TASK INSTRUCTIONS → Report every line of the records beneath this task that holds the string "amount".
--- DATA SHOWN Enclosed Below ---
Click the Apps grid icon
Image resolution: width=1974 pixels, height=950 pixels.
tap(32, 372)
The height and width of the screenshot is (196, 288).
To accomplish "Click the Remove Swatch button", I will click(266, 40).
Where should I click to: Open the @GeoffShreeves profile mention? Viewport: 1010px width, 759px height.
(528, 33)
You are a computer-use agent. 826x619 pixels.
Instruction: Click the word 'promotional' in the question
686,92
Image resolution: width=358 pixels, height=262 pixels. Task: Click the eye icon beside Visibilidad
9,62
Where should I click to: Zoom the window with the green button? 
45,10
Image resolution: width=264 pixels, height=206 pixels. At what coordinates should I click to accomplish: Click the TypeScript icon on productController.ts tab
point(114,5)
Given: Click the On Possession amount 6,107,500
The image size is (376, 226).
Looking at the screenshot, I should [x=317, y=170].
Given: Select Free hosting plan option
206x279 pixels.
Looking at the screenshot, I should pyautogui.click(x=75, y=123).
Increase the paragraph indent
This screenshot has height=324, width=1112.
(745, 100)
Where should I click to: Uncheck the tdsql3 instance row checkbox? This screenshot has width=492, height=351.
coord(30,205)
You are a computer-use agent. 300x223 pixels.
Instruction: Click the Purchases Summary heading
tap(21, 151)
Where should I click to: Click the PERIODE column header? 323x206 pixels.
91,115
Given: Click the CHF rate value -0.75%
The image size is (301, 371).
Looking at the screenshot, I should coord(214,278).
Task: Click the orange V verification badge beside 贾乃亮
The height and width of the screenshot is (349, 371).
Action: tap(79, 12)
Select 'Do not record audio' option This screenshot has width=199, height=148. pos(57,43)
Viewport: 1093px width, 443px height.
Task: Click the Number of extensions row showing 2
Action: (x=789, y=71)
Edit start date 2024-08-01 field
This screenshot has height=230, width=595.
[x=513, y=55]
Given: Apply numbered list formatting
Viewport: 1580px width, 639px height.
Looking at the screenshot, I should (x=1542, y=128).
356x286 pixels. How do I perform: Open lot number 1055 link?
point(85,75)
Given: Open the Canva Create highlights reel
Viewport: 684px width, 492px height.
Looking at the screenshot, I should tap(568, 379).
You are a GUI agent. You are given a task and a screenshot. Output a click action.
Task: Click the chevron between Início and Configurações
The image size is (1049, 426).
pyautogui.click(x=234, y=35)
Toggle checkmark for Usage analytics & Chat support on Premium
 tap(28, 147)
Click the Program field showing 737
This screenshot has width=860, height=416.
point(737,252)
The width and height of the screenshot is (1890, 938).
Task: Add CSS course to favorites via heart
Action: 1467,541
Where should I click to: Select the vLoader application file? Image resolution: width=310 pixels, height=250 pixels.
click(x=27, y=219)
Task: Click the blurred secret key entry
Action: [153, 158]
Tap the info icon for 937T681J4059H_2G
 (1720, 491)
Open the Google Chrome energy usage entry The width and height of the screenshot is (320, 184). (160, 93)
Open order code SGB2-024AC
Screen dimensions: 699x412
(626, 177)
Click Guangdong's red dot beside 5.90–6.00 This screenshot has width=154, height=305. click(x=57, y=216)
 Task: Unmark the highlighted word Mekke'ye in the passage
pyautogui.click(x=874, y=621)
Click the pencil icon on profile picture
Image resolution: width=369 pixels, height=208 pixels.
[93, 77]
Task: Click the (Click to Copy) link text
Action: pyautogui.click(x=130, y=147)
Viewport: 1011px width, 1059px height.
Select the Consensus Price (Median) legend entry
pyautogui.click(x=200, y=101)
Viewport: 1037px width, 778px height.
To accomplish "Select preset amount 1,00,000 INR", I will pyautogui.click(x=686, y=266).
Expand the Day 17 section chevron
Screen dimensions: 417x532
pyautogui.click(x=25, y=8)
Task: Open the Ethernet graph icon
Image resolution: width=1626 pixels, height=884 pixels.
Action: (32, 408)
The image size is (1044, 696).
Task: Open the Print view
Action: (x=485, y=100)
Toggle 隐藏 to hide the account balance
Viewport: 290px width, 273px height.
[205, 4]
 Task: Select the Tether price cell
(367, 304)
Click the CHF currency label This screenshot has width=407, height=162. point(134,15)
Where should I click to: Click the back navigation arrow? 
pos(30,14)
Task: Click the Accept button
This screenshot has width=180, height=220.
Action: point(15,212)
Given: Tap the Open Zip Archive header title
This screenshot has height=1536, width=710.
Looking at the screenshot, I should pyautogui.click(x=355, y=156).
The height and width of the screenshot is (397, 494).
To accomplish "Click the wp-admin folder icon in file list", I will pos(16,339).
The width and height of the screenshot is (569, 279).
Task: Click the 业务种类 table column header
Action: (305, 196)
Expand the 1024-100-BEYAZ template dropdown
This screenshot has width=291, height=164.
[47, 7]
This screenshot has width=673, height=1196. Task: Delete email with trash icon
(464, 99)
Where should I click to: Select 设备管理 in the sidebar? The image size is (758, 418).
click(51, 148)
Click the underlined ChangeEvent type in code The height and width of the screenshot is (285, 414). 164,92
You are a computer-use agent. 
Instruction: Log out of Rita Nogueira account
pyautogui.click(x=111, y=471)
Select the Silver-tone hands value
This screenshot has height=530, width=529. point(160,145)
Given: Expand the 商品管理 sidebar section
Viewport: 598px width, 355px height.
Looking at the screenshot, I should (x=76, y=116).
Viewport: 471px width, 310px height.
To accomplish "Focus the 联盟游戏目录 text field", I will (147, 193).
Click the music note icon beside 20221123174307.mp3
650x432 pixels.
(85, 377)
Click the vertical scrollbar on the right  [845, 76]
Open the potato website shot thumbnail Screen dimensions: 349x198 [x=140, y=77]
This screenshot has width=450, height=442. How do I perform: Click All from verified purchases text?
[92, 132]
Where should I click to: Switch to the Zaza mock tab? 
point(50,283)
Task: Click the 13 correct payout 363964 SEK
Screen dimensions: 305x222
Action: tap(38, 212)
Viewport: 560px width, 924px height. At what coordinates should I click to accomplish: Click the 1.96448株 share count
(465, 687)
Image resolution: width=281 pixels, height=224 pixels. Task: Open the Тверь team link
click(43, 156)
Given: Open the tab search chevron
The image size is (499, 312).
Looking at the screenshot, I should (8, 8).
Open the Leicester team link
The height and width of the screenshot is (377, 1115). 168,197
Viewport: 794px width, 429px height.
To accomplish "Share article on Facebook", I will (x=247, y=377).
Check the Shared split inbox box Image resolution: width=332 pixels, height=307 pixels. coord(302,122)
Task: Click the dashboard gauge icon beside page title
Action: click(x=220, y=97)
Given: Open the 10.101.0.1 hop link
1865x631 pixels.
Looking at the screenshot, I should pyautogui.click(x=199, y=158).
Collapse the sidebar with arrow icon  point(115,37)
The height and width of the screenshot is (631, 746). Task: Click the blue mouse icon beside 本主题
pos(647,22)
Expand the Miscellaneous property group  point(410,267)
--- End of Enclosed DATA SHOWN ---
SOLUTION FOR THIS PROBLEM →
Given: Click the On Possession amount 6,107,500
To accomplish "Select preset amount 1,00,000 INR", I will pyautogui.click(x=686, y=266).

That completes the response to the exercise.